SUBJECT: Ph.D. Proposal Presentation
   
BY: Brian Yun
   
TIME: Thursday, November 18, 2010, 1:00 p.m.
   
PLACE: Whitaker Ford Building, 2110
   
TITLE: Simulations of Pulsatile Flow through Bileaflet Mechanical Heart Valves Using a Suspension Flow Model: To Assess Blood Damage
   
COMMITTEE: Dr. Cyrus K. Aidun, Co-Chair (ME)

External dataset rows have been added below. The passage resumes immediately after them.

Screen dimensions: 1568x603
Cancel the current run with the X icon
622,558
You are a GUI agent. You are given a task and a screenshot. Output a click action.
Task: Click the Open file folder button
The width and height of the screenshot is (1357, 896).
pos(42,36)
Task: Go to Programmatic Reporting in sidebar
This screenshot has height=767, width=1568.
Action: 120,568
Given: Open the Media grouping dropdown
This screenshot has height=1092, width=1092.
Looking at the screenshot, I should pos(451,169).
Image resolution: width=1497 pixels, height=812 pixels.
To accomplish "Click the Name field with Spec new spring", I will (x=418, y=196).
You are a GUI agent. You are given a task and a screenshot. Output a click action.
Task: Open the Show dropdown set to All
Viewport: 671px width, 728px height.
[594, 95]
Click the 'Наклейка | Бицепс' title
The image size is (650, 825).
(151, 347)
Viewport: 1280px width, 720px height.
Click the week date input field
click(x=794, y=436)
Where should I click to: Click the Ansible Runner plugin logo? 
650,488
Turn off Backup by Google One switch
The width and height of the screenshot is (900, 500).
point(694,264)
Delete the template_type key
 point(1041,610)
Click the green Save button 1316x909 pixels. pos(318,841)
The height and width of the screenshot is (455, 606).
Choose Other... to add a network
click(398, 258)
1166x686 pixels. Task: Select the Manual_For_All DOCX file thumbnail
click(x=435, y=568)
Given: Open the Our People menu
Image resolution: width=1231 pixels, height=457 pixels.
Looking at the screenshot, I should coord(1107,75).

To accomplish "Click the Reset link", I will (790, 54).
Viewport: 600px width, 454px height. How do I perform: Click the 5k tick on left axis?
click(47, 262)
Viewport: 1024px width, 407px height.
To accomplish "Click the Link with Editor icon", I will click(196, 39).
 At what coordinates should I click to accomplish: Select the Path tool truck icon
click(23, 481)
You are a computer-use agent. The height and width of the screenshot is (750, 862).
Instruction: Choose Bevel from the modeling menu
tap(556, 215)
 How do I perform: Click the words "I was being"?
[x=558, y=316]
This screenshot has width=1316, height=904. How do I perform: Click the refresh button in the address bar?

Dr. Ajit P. Yoganathan, Co-Chair (BME)
Dr. G. Paul Neitzel (ME)
Dr. Don P. Giddens (COE)
Dr. W. Robert Taylor (BME)
 

SUMMARY

Prosthetic heart valves have been used for over 50 years to replace diseased native valves but still lead to severe complications such as hemolysis, platelet aggregation, and thromboembolic events. These complications lead to the requirement of life long anti-coagulation therapy that also carries serious side effects. These significant problems have been linked to blood damage caused by non-physiological stresses on blood elements caused by the complex flow fields that arise due to prosthetic heart valve design. In order to reduce the severity of these complications, the blood damage that occurs in flows through prosthetic heart valves must be well understood. Improving prosthetic heart valve design and ultimately reducing the severe complications associated with it requires accurate knowledge of the flow dynamics and the quantification of blood damage. The aim of this research is to numerically study blood damage that occurs in bileaflet mechanical heart valves (BMHVs) during the full cardiac cycle. Computational research has not yet been performed on full BMHV geometries for the full cardiac cycle with the presence of realistic platelets in order to quantify blood damage due to a lack of a sophisticated suspension flow method. The blood damage analysis of this research will be performed using computational simulations of suspended particle flow. Computational simulations can give unprecedented detail on flow dynamics through artificial heart valves that would not be possible through current experimental techniques. The use of an accurate multiphase flow solver can also be used to quantify blood damage and platelet activation by modeling suspended platelets. The numerical simulations will use a fluid-solid coupling method that combines lattice-Boltzmann fluid modeling with the novel external boundary force method. The lattice-Boltzmann method (LBM) has been shown to be an effective method for modeling fluid flow. Extensive literature has been published detailing the comparable accuracy of the lattice-Boltzmann method to traditional methods of modeling fluid dynamics. In addition to being accurate, the LBM employs locally centered calculations to model fluid flow, making it optimal for parallel computing. This is especially useful in modeling artificial heart valve flows, which are computationally very expensive. The fluid-solid coupling will employ the novel external boundary force (EBF) method, which has been validated as 2nd order accurate.